One limitation of our study is determined by variations in the orientation of the cylinders. This could theoretically increase the dispersion of results and therefore decrease the ability to find differences, as trabecular heads are not oriented uniformly in space. However, the absence of anisotropic differences of both groups suggests that this limitation may not play an important role. Likewise, the fact that two regions in each cylinder were analyzed independently and having obtained a similar correlation between them in both groups of patients, suggests that possible differences in the microstructure as a function of depth (after excluding the subchondral region) were not responsible for significant bias in the results. Another limitation of the study is that the cylinders were obtained at random, regardless of the state of cartilage. This could present a certain confusion, since it seems that the bone found beneath regions with damaged cartilage has a stronger trabecular structure than those located in areas under unharmed cartilage26. This may be the result of lower damping mechanical stresses in the areas lacking cartilage. The average age of patients in our two study groups was somewhat different, older in the fractured group. However, the age disparity highlighted even more the failure to find a lower bone volume in samples of patients with fracture. We excluded those fractures related to high-energy trauma (traffic accidents and falls from heights), so the hip fractures included could be considered due to fragility or osteoporosis. On the other hand, patients with osteoarthritis had no history of fragility fractures. We did not have a densitometry, so we could not completely exclude some degree of overlap between the groups.

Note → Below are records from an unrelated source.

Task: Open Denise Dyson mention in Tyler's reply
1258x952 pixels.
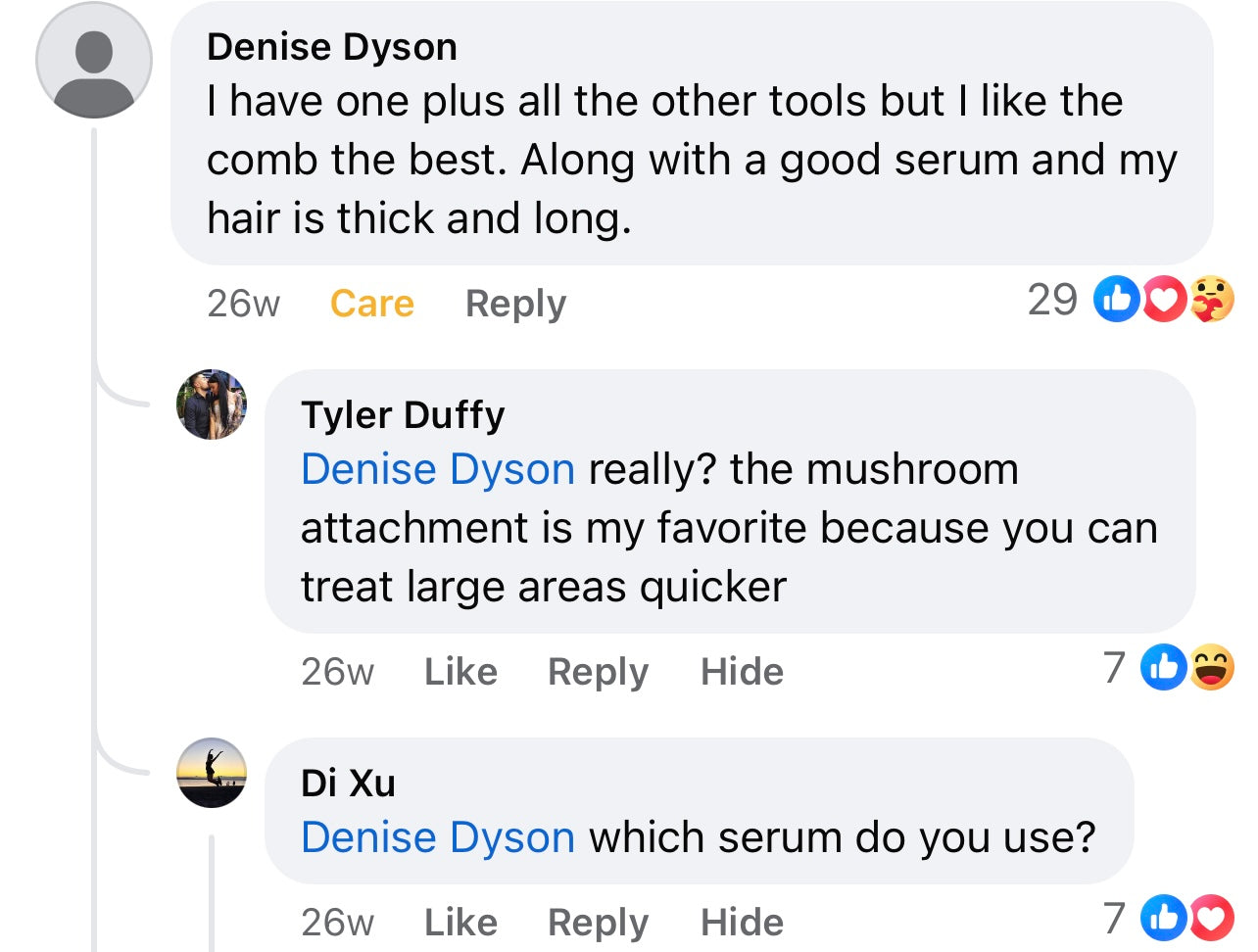Action: (x=438, y=469)
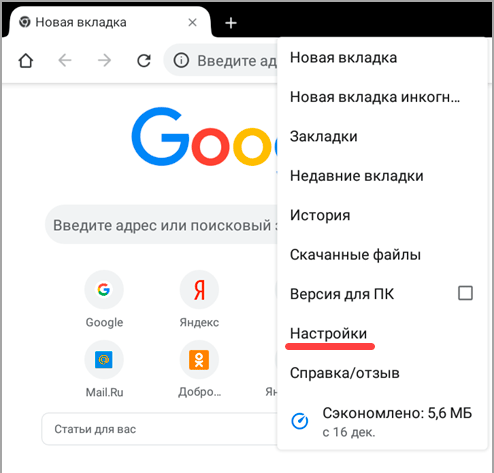Toggle the Версия для ПК checkbox
The width and height of the screenshot is (494, 473).
click(x=465, y=293)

Perhaps more surprising than the lack of differences between hip osteoarthritis and fractures is the absence of a relationship between the parameters analyzed and age, within the range studied. This is clearly contrary to the trend of BMD to decrease with age is generally observed in the skeleton. However, this result does not represent an isolated observation. In a study that included 37 individuals aged 40 to 90 years, Perilli et al. found no relationship between age and various structural parameters, including the volume of trabecular bone13. The reason for this peculiar behavior is unknown. It could be associated with biomechanical factors such as the persistent application of load on the femoral head when standing, with humoral factors dependent on the bone itself or other nearby tissues, including muscles, or the peculiar conditions of vascularization of the region. In any case, its clarification could improve our understanding of bone biology and perhaps open the way to new approaches for treating bone loss associated with aging.
Competing interests: The authors declare no conflict of interest in connection with this research study.